Quizás sea el momento de sumergirse en la cultura política, ese cúmulo de prácticas, valores, creencias, opiniones, preferencias y costumbres que compartimos como sociedad. Con este lente analítico, se podría hallar una explicación tentativa. Un primer paso puede ser el mesianismo. Ninguna novedad. A lo largo de estos 200 años y monedas, nos hemos acostumbrado a tercerizar nuestras responsabilidades, obligaciones y expectativas en un líder redentor. Un individuo ubicuo, todopoderoso y mítico que nos llevaría —sin mucho esfuerzo ni sacrificio— a los portones del paraíso: primer mundo o liberación, según la cantinela ideológica. Empresas que, espiando por el espejo retrovisor de la historia, han terminado en auténticos escombros.
Y mesianismo no rima con tolerancia. Cuando la emotividad desplaza por completo al intercambio racional, elimina el equilibrio entre razón y sensibilidad que debería albergar cualquier acción política, los matices se vuelven una especie en extinción. La ideología muta en catecismo. El derecho al disenso pasa a ser la excepción, no la norma. Y el repertorio lingüístico circulante cambia drásticamente: el adversario ahora es un enemigo, el aliado se convierte en un servidor condescendiente y los seguidores se transforman en soldados o apóstoles al servicio de la causa. En otras palabras: el imaginario político le cede el paso al bélico.
Pero el cortocircuito continúa. Al moverse solamente en un monoambiente de ideas, la capacidad dialógica se atrofia. Se consolida un pensamiento autista, cerrado e impermeable a cualquier reflexión exterior. Sólo se consumen opiniones afines. El perímetro del sentido común del ciudadano finaliza en el mismo punto donde concluye su catecismo. Todo aquel que provenga del otro lado de la frontera y pretenda desarmar la estructura de creencias mediante un análisis distinto es apedreado simbólicamente. Los anticuerpos de la necedad se activan. Cuanto más se extienda en el tiempo este círculo vicioso, más vehemente será el ataque hacia la materia gris foránea.

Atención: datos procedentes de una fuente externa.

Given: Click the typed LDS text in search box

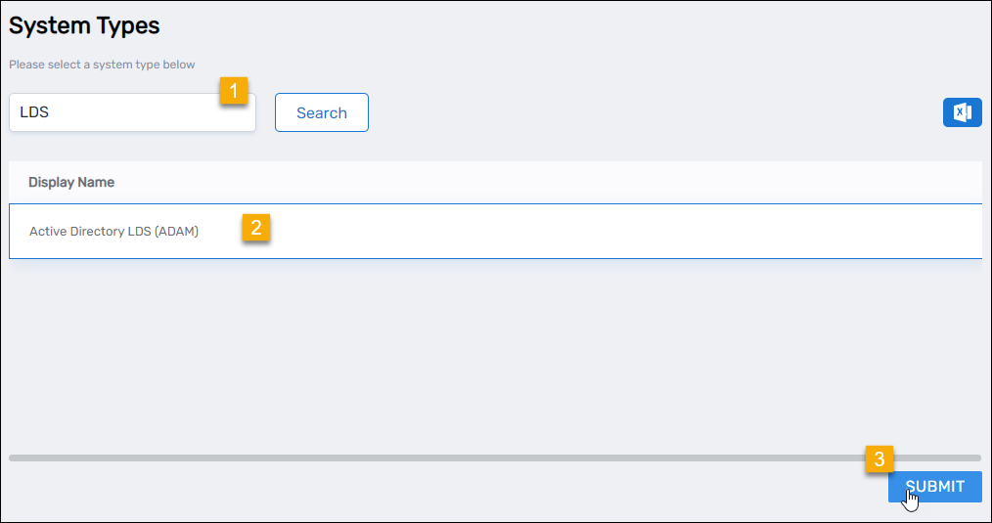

Cuando urge salir de la zona intelectual de confort, en este caso porque se debe convencer a un 30% de indecisos para ganar un ballotage, queda en evidencia la falta de entrenamiento para persuadir, explicar o fundamentar. Y, ante esta impotencia, aparece la falacia ad hominem: atacar a la persona y no al argumento. Un recurso que, sin duda, genera el efecto contrario: en vez de embelesar voluntades, se las expulsa del espacio. Y ahí se redobla la apuesta combativa. Aumentan la persecución, el interrogatorio y el linchamiento. Pero, salvo que se esté ante un caso de síndrome de Estocolmo político, la inquisición 2.0 termina ahuyentando el voto. Pocos parecen entender esta ecuación sencilla.
El universo 2.0 ha subrayado esta falencia que tenemos como sociedad. O, mejor dicho, la ha sacado a la luz, porque la intolerancia siempre estuvo ahí, latente, entre nosotros. Solamente que, ahora, la exposición, el feedback y la instantaneidad de estos dispositivos, más la instancia de un escenario polarizado, como una segunda vuelta, la han puesto sobre el tapete. Restan diecinueve días para el cuarto oscuro, tiempo escaso para dar un salto importante en materia deliberativa. Pero, para comenzar a sembrar, la primavera es una estación ideal.